You’re right about Sid being a homer, though far from a Paul Allen-type, nearly unhinged devotion. But I was really thinking about his favor to straight reporting, if dispassionate about poor play by Minnesota teams. But hey, you don’t get a statue outside Target Field by being a perpetual Negative Nellie. I agree with you though, that he will be missed, and not just by his ‘close, personal friends’.
My favorite Sid moment, which could only have come from someone of his generation, was when we were toasting the end of the old HQ on Portland Avenue. He gave a passionate speech about the family that used to own the paper, and how they were instrumental in pushing for urban renewal, and helped push through the bulldozing of the Gateway district – now seen as one of the monumental urban miscalculations in the city”s history. But to him and his cohort, it was skid row with a lotta old buildings, who needs ’em.

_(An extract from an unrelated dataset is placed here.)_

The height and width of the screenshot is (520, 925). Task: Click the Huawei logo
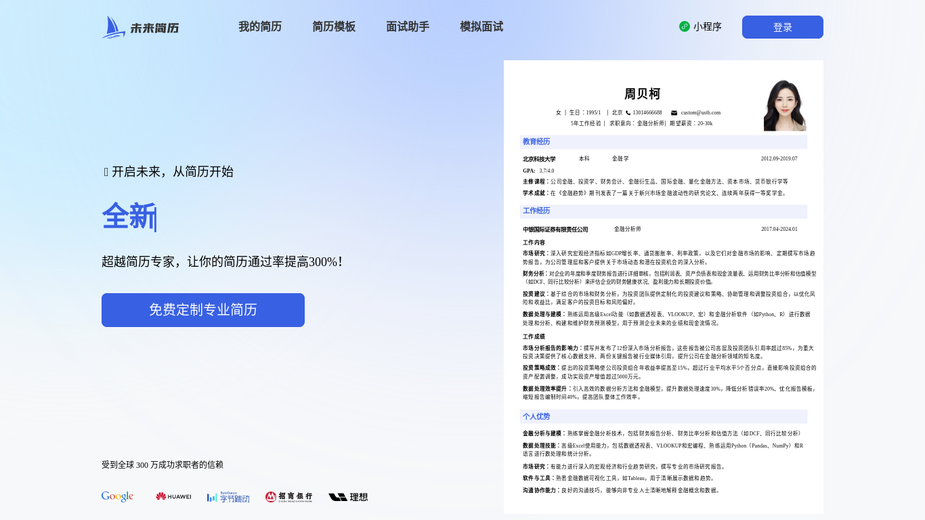[173, 496]
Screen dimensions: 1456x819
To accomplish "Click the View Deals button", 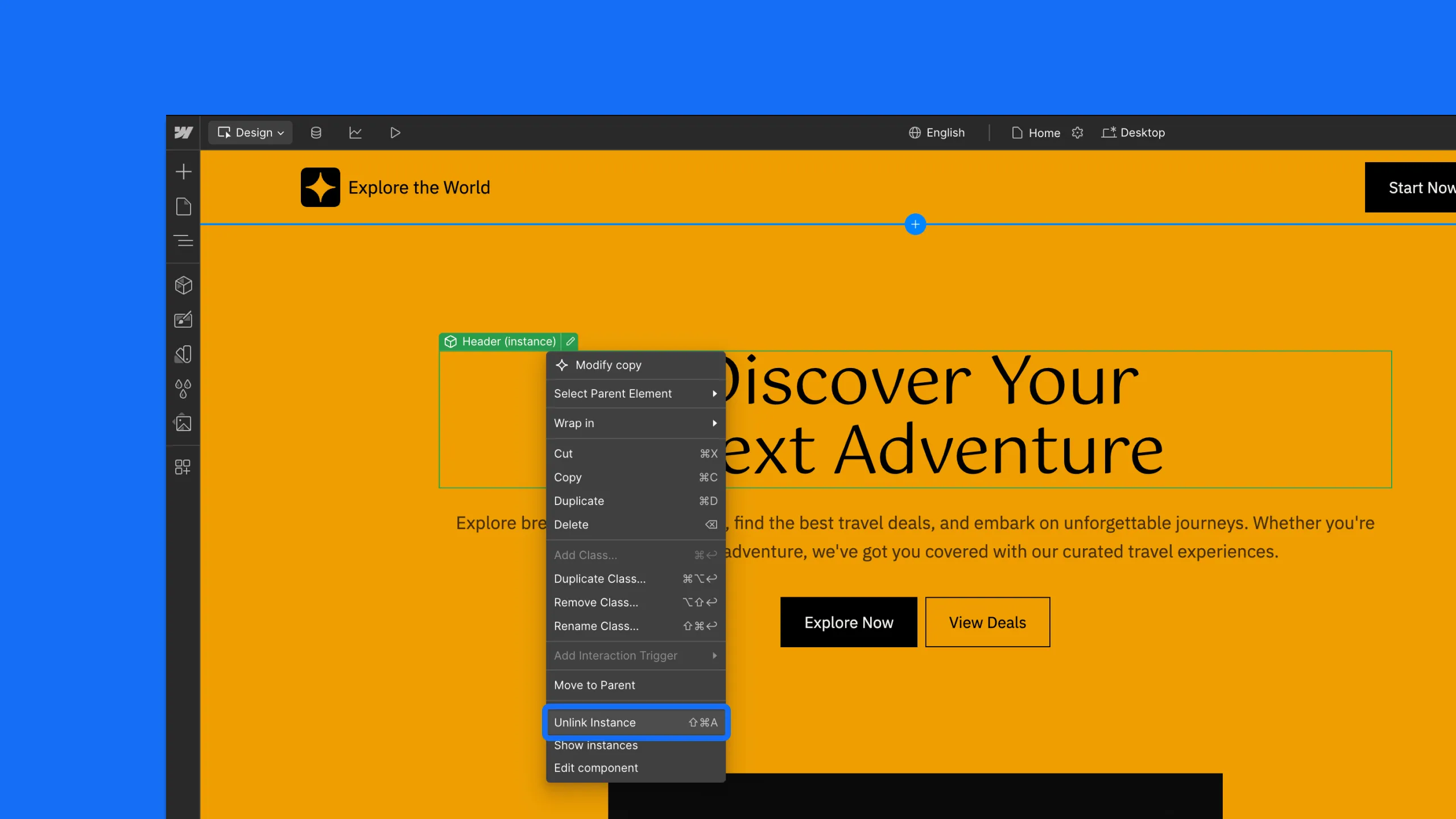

I rewatch the PBS series “Lost Twin Cities” when it pops on in the late hours. I lament never having seen the Metropolitan Building in person, a behemoth of glass, iron, and stone. Urban renewal seems to always wash over the city (& St. Paul) every odd decade leaving the promise of a new, renewed city center. Nicollet Avenue,
CalhounBde Maka Ska Square, Uptown, but who knows what comes next. The Pandemic-Riots have done a good job of razing the area, so the Pohlads have a wide, blank slate now.